Published online Jun 9, 2023. doi: 10.5492/wjccm.v12.i3.165
Peer-review started: December 23, 2022
First decision: January 31, 2023
Revised: February 3, 2023
Accepted: March 24, 2023
Article in press: March 24, 2023
Published online: June 9, 2023
Processing time: 167 Days and 0.4 Hours
Ventilator-associated pneumonia (VAP) is the most common infection encountered among intubated patients, occurring in 10%-30% of mechanically ventilated patients.
The lack of data from the Kingdom of Bahrain stimulated us to investigate VAP incidence, risk factors, and microbial profiles in the central hospital in the kingdom.
We aimed to define VAP incidence in the intensive care unit (ICU) at Salmaniya Medical Complex and review the risk factors and the predominant pathogens that cause VAP to choose the appropriate empiric antimicrobial therapy for VAP-related sepsis in adult ICU.
The study was a prospective, observational, cross-sectional study done between November 2019 to June 2020 to determine the microbiological profile in adult patients with VAP and evaluate the magnitude of multidrug-resistant (MDR) microbes among those patients. We used patients who needed mechanical ventilation and did not develop VAP as a control group. We included adult and adolescent patients (> 14 years old) who were admitted to the ICU and required intubation and mechanical ventilation.

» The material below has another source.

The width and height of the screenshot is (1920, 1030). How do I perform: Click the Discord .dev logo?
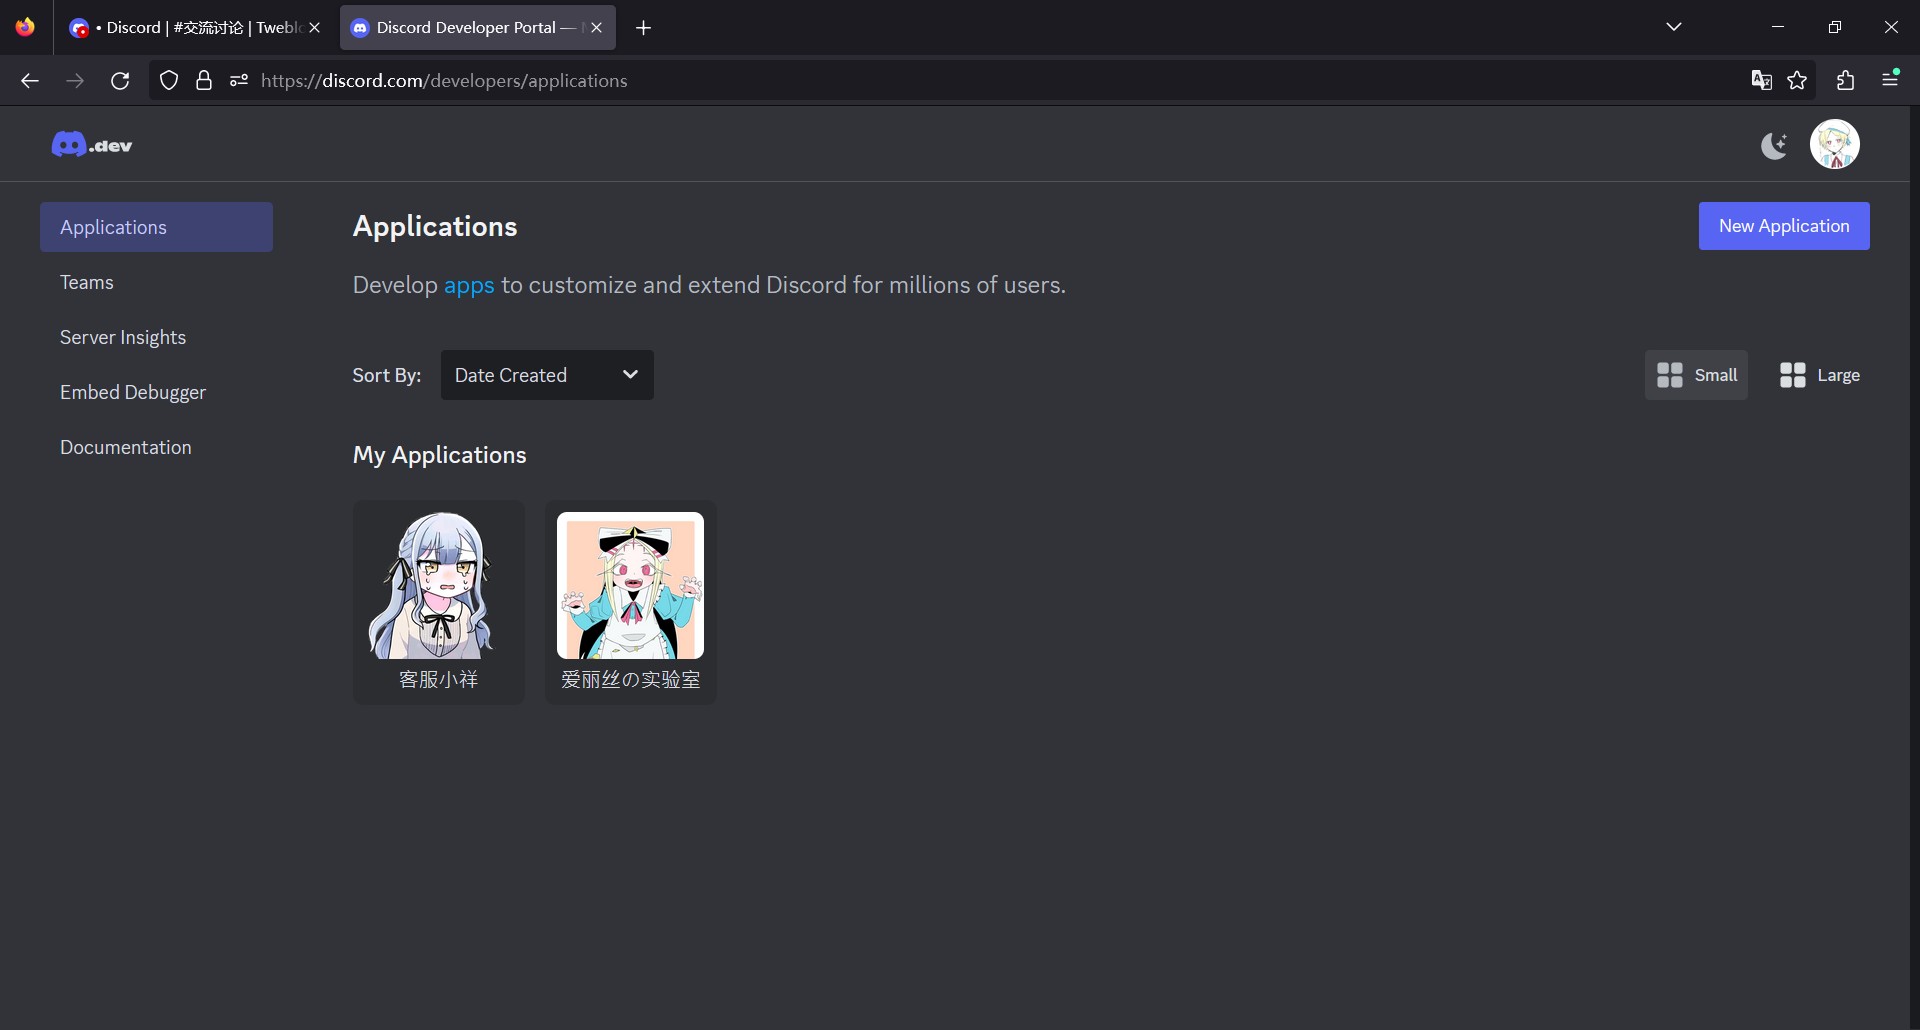tap(92, 145)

The incidence of VAP was 29.7% during the study period, with a calculated VAP rate of 22.14 events per 1000 ventilator days and a mean age of 52 years ± 20. Most VAP cases had late-onset VAP with a mean number of ICU days before the development of VAP of 9.96 ± 6.55. Gram-negative contributed to most VAP cases in our unit, with MDR Acinetobacter being the most identified pathogen.
The VAP rate in our ICU was relatively high compared to the international benchmark.
The high VAP rate in our hospital triggered us to initiate a vital action plan to reinforce the implementation of the VAP prevention bundle.